◆ **TASK OBJECTIVE**
Filter the lines below, copying only those with the string "agent".

◆ **STORED DATA**
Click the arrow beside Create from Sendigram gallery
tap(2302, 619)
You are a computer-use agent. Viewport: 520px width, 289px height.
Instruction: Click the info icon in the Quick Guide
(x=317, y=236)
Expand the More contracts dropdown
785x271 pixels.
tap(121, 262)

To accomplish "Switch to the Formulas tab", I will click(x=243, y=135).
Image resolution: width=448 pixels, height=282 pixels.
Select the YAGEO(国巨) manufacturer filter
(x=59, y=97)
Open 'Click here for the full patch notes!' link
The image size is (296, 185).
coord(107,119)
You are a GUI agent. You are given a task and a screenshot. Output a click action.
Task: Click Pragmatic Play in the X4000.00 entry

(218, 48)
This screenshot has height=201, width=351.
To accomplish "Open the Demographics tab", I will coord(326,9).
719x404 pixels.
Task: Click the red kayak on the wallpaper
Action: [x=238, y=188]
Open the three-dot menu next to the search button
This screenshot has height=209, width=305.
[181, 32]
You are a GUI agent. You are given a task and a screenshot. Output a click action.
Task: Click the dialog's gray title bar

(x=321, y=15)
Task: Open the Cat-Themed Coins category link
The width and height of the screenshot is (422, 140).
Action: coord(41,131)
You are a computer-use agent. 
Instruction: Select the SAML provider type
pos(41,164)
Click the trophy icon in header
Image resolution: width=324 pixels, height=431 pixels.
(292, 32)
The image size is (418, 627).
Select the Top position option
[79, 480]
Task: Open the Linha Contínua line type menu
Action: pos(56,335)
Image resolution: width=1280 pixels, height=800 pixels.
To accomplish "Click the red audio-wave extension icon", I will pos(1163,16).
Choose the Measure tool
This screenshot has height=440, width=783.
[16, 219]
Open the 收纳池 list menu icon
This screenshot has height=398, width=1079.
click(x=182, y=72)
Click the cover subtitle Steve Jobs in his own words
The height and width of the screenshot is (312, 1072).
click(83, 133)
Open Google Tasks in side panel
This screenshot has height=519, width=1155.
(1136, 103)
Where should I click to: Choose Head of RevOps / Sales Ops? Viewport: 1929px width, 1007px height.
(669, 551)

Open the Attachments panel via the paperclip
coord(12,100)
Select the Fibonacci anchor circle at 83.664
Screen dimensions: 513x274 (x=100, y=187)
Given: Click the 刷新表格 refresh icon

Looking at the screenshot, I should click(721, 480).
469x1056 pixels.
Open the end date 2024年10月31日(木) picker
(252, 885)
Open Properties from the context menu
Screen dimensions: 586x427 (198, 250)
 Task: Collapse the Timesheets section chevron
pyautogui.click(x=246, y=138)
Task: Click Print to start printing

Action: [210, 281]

◆ **TASK RESULT**
You are a computer-use agent. Viewport: 520px width, 289px height.
You are a GUI agent. You are given a task and a screenshot. Output a click action.
You are a GUI agent. You are given a task and a screenshot. Output a click action.
You are a computer-use agent. 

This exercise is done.